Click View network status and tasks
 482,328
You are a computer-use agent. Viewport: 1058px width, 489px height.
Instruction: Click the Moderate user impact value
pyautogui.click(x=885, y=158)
• • • • • • •
__Exercise details__: From the first entry above to the last, repeat everything exactly.

__Solution to this problem__:
Click View network status and tasks
 482,328
You are a computer-use agent. Viewport: 1058px width, 489px height.
Instruction: Click the Moderate user impact value
pyautogui.click(x=885, y=158)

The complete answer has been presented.